For 5 years, Akbar ruled under guidance, but then his nurse, who hoped to run the empire herself, tried to declare him proper king. Baharaam Khaan went to pilgrimage but was killed on his way. For a few years the nurse enjoyed the power, but in 1562, the 7th year of his reign, Akbar liberated from Harem rule and took personal command of his court. He incorporated Raajpoot princes into his administrative structure. He decided to woo the Raajpoot, marrying the daughter of king Bhaaramal of Ambar in 1562. He brought many reforms and thus became very popular king. When Raanaa of Mevaad refused to follow Ambar's example of joining Mugal army, he attacked Chittaud in October 1567 and ordered the massacre of some 30,000 people. It fell in February 1568. No prisoners were taken except a few high officials as a symbol of victory. By November 1570 all chiefs of Raajasthaan, except Raanaa of Mevaad, had allied to Akbar.

He admired artists. Baasavaan (Basawan) and Miskin captured animal life. Examples of their works can be seen not only in India, but also at major museums in Europe. He had nine gems in his court - Taansen (musician), Maan Sinh, Abul Fazal,  Beerbal, Raajaa Todarmal. Abul Fazal (1551-1602), several foreign visitors and others have described him as a most energetic, powerful, yet singularly sensitive, often melancholy man.

Akbar did not have a child until he was 27. Twin sons were born to him in 1564 but died after a month. So he went to Shekh Saleem of Chishtee order living in Seekaree, some 23 miles from Aagaraa, and in 1569 his first son Saleem (Jahaangeer) was born to the daughter of king Bhaaramal. Next year he had another son, and two years later the third son was born. To show his gratitude to Shekh, in 1571 he built Fatehpur at that spot. Raajaa Todarmal, a Hindu, held the second most powerful post, Deevaan - minister of revenue, Akbar's India had about 100 million population. He had abandoned orthodox Islaam for its mystic Soofee form. Some of his ideas came from Hinduism and Jainism; while others from Paarasee, Sikh, and Christians who regularly visited Fatehpur Seekaree to discuss their beliefs with ever-curious Emperor.

One of the most interesting buildings at Akbar's capital was his octagonal hall "Deevaane Khaas", a small chamber whose central support is a stout pillar from which catwalk spokes emerge about 8 feet above floor level. Akbar would stand on the catwalk and talked to those wise men. He appointed a Hindi poet also along with Persian and Urdu languages - Raajaa Beerbal (1528-1583) was the first poet to hold that honored title. Most popular and famous work of this era was Raam Charit Maanas written by Tulasee Daas ((1532-1623). His court had a 100 painters constantly encouraged to improve their magnificent pictures. There was a Persian calligrapher, Khwaajaa Abdul Samad in his court.

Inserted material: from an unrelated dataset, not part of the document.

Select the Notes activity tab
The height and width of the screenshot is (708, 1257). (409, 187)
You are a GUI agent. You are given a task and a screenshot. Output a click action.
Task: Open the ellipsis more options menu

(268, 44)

The last four years of Akbar's life were plagued by his eldest rebellion son Saleem. Saleem declared himself Baadshaah, Emperor, in Ilaahaabaad in 1601, while his father was preoccupied with Daccan warfare. Akbar sent his most trusted lieutenant Abul Fazal to take care of this, but he was murdered on the way. Akbar tried his power briefly but then was poisoned by his son and he died on October 17, 1605. Saleem assumed his Persian name Jahaangeer and started his 22 year reign at the age of 36.

Foreign Penetration (1498-1669) 171 years
Portuguese Penetration - 1498 AD
Vaasco da Gaamaa came to India on Maalaabaar Coast port of Kaaleekut on May 27, 1498. His coming to India opened an era of Western European penetration which lasted for 4 and 1/2 centuries. But neither Vaasco nor the Hindu ruler of Kaaleekut dreamed that that small but sturdy flag will dominate Indian Ocean for most of the next century. For the following next 3 centuries, in fact, tens of thousands of still large freighters came to India from Holland, England and France following the Portuguese route forming a chain of power that would bind India to Western Europe.

When Portuguese landed here, Kaaleekat was a known port for Arab, Hindu, Chinese merchants who came from all parts of Asia. Vasco ordered his men to pay anything for ginger loaded with red clay and the cinnamon of the poorest quality, thus paying twice the price; and he sold them at the price of 60 times of the total cost. When this news spread in Lisbon, other ships also ventured into this trade. Dom Affonso d'Albuquerque was the master architect of Portugal's Indian Empire. He, in 1510 seized control of Goaa as the best Maalaabaar base for his headquarters. Goaa became the first Portugal's capital on Indian soil. It was soon known as the "Golden Babylon of the East". This first hold spot was the last freed spot after 4 and 1/2 centuries later. Albuquerque hated Islaam so much he had a dream to divert the Nile to dry up Egypt and stealing the remains of Prophet from Makkaa. No Muslim was permitted to hold any office. Western Europeans learned long before the British arrived, how to exploit communal conflicts and social divisions. Albuquerque died in 1515 AD.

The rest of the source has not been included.